Milking put you in the closest possible relationship to an animal, even closer that riding a horse. You heard the animal chewing her cud and smelled her many smells, ranging from sweet to pungent. You learned her personality, what she liked and didn’t like. You found out quickly how hard to squeeze her teats to get a steady stream—not so hard as to irritate her, but hard enough to make the milk flow easily. You learned that she had good days and bad days. Some mornings she seemed genuinely pleased to see you; other mornings you were an annoyance.
Milking also allowed me to have Pa to myself. If I wanted to talk with him about something, ask him a question, this was the time. He usually milked a cow right next to mine, and the barn was quiet apart from the cows rattling in their stanchions. So conversation was easy.
The coming of the milking machine also brought an end to our once quiet, peaceful milking time. Whereas the barn atmosphere once invited easy conversation, now I had to raise my voice to be heard. With the milking machine operating, I only asked the necessary questions because unless Pa was standing near me, he couldn’t hear me and I couldn’t hear him. The constant whir of the engine and whoosh of the vacuum also overshadowed the subtle sounds of cattle eating, stanchions rattling, and barn cats meowing for handouts.Emotions welled up in me as I read some parts of this book. Chapter 19, Ma’s Illness was one. When Ma goes to the city for an operation and is gone a long time, Pa and Jerry and his two younger brothers come to a better understanding of just how important Ma is to the family economy. And the chapter titled, Fire, wherein all the neighbors turn out to save the Apps farm from certain ruin was enough to bring a lump to my throat. Later, a violent wind storm threatens to destroy the barn. Large timbers fall onto the cows inside, injuring them, and, again, the neighbors show up.
Through the setbacks, Pa is stoic. But when brucelosis hits the herd, that’s the hardest for him:
Fourteen of our fifteen cows had to be destroyed. We had known the cows since they were calves. They had names—Mary, Jane, Eleanor, Sandy, Lorraine, Mildred. They had personalities, special traits, likes and dislikes. We knew each one as a member of the family, as indeed they were. Now they had to be destroyed, all except Violet, who for some reason, tested negative and continued to do so each time she was tested.In the final analysis, I think Every Farm Tells A Story is a wonderful book because it provides a glimpse into the cultural beauty of traditional farming in America. But, at the same time, it is a terribly sad book because it chronicles the destruction of that way of life by the forces of industrialism, under the guise of “progress.”
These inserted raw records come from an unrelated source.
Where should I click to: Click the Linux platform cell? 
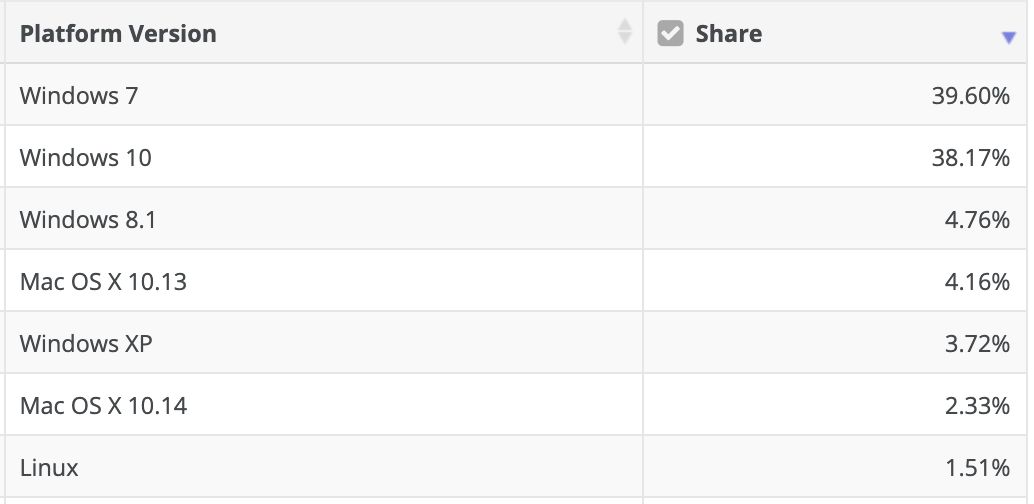click(x=49, y=467)
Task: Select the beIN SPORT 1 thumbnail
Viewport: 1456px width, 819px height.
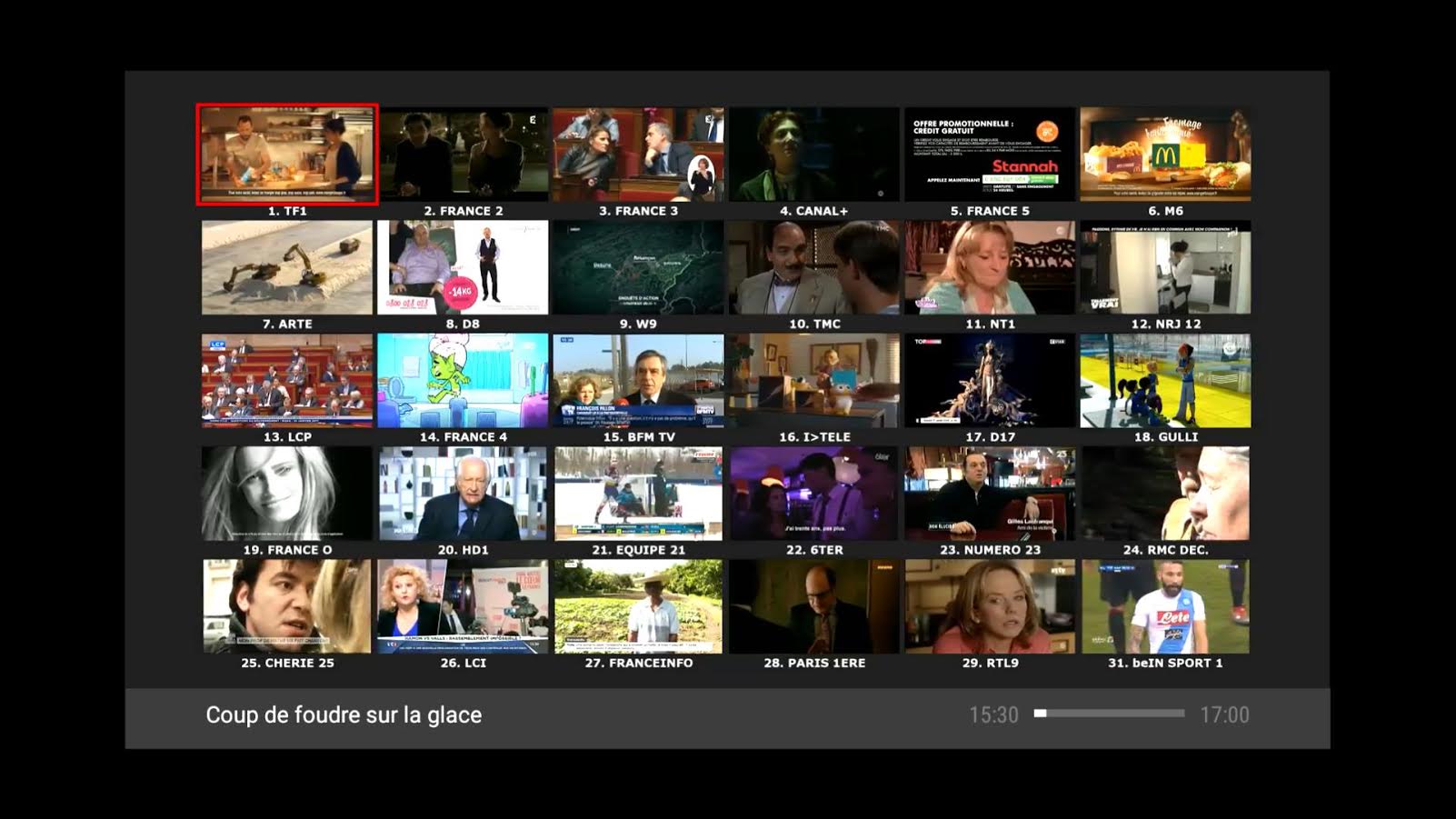Action: 1165,606
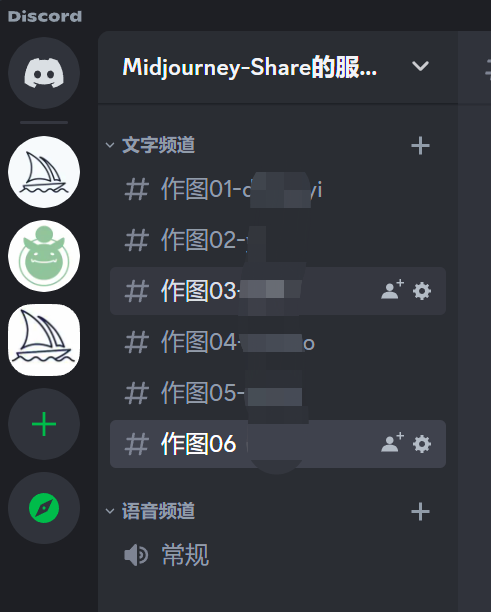Open Discord home direct messages icon
Viewport: 491px width, 612px height.
click(x=44, y=73)
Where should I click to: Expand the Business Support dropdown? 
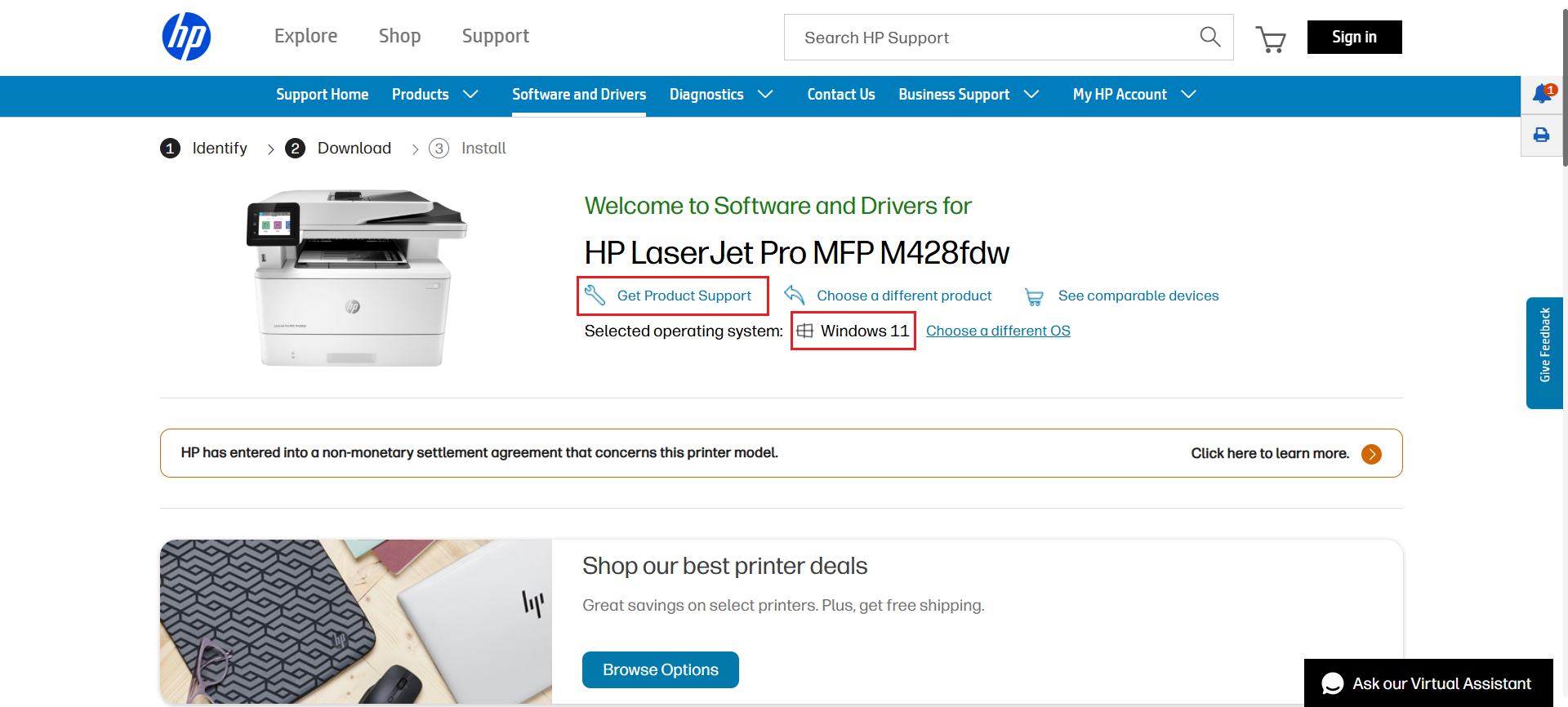point(969,95)
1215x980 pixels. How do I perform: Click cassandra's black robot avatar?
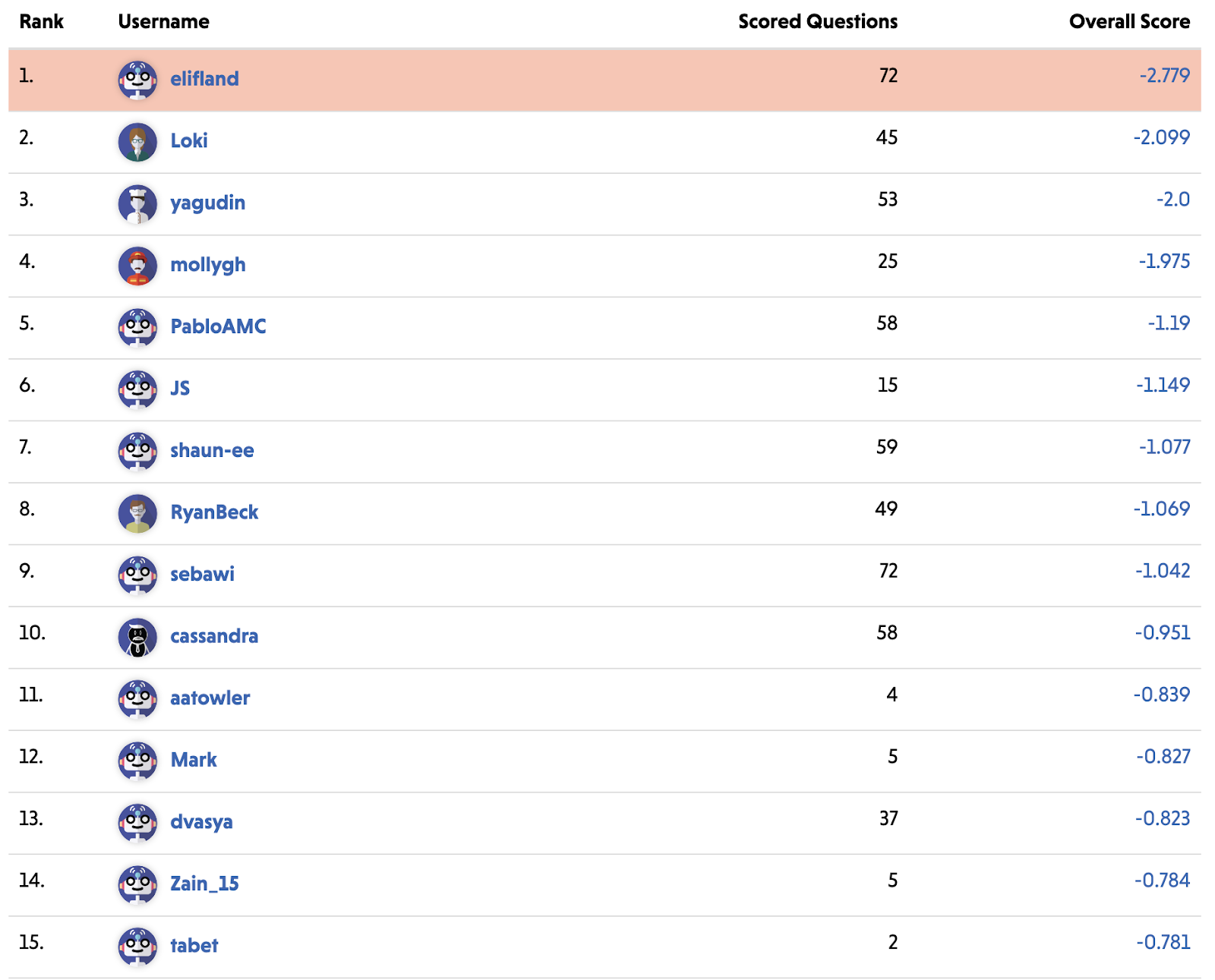click(x=137, y=637)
Ross Caves, the local trucker, sent two cattle trucks to our farm on a Monday morning in September. Each cow walked up the ramp to the truck. They looked at us through the slats, wondering what now, after all they had been through that summer. It was a sadder morning than when the barn nearly blew over. it was one of the few times I ever saw Pa cry, as his prized possessions walked up the ramp to their slaughter.
I wonder, is such progress really worthwhile when it destroys family and community?
In the last chapter of the book, Jerry Apps tells of how he and his two brothers all left the farm for greater opportunities in the world beyond. It is the common story in that regard. Ma and Pa continued on with farming as long as they could, then retired to a small town, and lived into their 90s. The farm was bought and subdivided. It is a bittersweet ending.
P.S. I see that Jerry Apps has written several more books. I look forward to reading them and telling you about them here in the future.